Drawing on in-depth qualitative research exploring women’s motivations and meanings associated with CAM use during pregnancy and childbirth, we highlight the different ways in which women engaged with CAM and how their embodied experiences of well-being became the mechanism by which CAM use, value, and safety were judged. CAM use in relation to embodiment became one way in which women could reorder and control their world during pregnancy and childbirth. This paper provides further illustration of how pregnant women, with the aid of CAM, cope with bodily changes and seek to exercise control over their own well-being, while at the same time their desire and actions to regain control replicate many of the essentialist fallacies they seek to repudiate.

2. Methods

This study was conducted in the southwest area of the UK. It is based on qualitative methods, using narrative methodology, which was chosen because narrative methods emphasize the meaning that individuals ascribe to life events [57,58,59]. Narrative research includes a range of research approaches, with individual stories at their core. Narrative research has gained popularity in research on health in the social sciences, indicative of a critique of medical science and notions of objectivity (which negates subjective experience for the individual) [60]. However, little contemporary narrative research focuses on women’s experiences of pregnancy and childbirth [32]. Narrative inquiry promotes storytelling that allows individuals to make sense of their world, and this process is retrospective in nature [57]. Allowing individual women to tell their stories has the potential to shed light on meanings attached to this important life event and facilitate greater insight into why women use CAM during pregnancy and in childbirth.
The researcher (MM) shared with the participants her role as a mother, midwife, and complementary therapist. Revealing this information facilitated the development of a trusting relationship between the participants and the researcher and thus influenced the telling and interpretation of the narratives. Finley and Gough [61] highlight the importance of the researcher’s awareness of and reflexivity on her individual connection to and influence on the research process and interpretation of the findings. To address this, an interview strategy recommended by Elliott (2005) as a way of attenuating the impact of researcher bias was employed [59]. During the second or third interview, the researcher encouraged participants to explore alternative perspectives on CAM use, for example asking them to respond to criticism, such as “CAM has no basis in science.” This was a successful strategy and yielded fascinating insights into participant experiences and views about CAM and biomedicine.

________________________________________

== Exercise instructions ==
1. In the passage on CAM use in pregnancy, which roles did the researcher share with the participants?
2. Continue the passage on CAM use in pregnancy from where it stops.
The dataset items that come after the passage on CAM use in pregnancy are separate material and not part of it.

[Dataset items]
________________________________________

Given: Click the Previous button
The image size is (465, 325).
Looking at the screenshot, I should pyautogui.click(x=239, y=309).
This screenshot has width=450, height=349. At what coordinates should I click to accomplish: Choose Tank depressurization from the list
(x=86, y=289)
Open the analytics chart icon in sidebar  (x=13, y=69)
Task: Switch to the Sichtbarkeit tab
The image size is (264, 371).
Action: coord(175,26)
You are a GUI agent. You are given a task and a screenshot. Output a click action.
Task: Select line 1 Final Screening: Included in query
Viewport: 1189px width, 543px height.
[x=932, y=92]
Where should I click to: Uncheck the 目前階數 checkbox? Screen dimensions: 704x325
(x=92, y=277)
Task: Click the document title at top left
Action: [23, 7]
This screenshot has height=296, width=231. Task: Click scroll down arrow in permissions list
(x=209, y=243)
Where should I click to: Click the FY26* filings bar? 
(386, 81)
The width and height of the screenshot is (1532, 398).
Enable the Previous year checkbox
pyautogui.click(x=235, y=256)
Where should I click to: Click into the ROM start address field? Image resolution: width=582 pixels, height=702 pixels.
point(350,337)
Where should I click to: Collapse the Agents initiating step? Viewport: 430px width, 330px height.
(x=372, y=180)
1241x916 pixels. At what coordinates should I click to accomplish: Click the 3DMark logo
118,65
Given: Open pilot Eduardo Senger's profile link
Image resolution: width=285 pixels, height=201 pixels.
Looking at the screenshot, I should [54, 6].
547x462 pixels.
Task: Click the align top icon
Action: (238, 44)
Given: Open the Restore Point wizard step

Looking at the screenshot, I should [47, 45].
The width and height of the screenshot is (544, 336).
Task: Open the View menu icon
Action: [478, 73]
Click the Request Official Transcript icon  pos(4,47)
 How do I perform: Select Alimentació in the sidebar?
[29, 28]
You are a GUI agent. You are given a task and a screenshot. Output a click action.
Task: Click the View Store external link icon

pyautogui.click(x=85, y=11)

________________________________________

== Responses for each task ==
1. She shared her role as a mother, midwife, and complementary therapist.

2.
2.1. Recruitment, Sampling, and Data Collection

A mixed sampling approach integrating purposive and snowballing strategies was adopted to identify a sample of women who had used CAM during pregnancy and childbirth. At the outset of the research, MM contacted a local group of CAM practitioners to assist in recruiting participants. These practitioners displayed a flyer seeking participants for the study in their practice settings. Practitioners also recommended the study to individuals whom they knew had used CAM practices during pregnancy. Women then self-selected by contacting the researcher. A woman was included as a participant if she had used at least one CAM therapy in a past pregnancy or birth, could converse in English, and gave consent. Fifteen women met these inclusion criteria. Subsequently, one woman dropped out, thus 14 women participated in the study. The time interval between the last pregnancy when CAM was used to involvement in the research was between 6 weeks and 7 years. Two women had 3 children each, 4 had 2 children each, and the remaining 8 had 1 child each. Educational status was high; all the women had further or higher education qualifications.
The reasons why individuals use particular CAM approaches are complex and dynamic; people sway from one therapy to another that best suits their needs at any given time [37]. As such, focusing on one CAM therapy would deny the complexity of CAM users’ beliefs and practices. Participants had used a total of 20 different CAM modalities before, during, or following pregnancy. In addition, all participants had experience using at least one CAM therapy before pregnancy. Massage, yoga, acupuncture, reflexology, chiropractic, homeopathy, and herbalism were the modalities most used by participants. In this study, patterns of usage were very similar: participants frequently engaged first with a familiar therapy, and then incorporated other therapies in response to their needs or recommendations from significant others (e.g., friends and/or professionals) as their pregnancy progressed. A further significant issue relevant to the interpretation of participants’ experiences with CAM use in pregnancy was that all modalities included face-to-face experience with CAM practitioners. Self-prescribed modalities such as vitamin supplementation and individual spiritual practices such as prayer did not feature substantially in the narratives. The characteristics of the participants matched the descriptors of those most likely to use CAM found within the literature. At the time of interview, participants’ ages ranged from 30–49. One woman was German, one Australian, one was Black American, one White American, and the remainder were White British.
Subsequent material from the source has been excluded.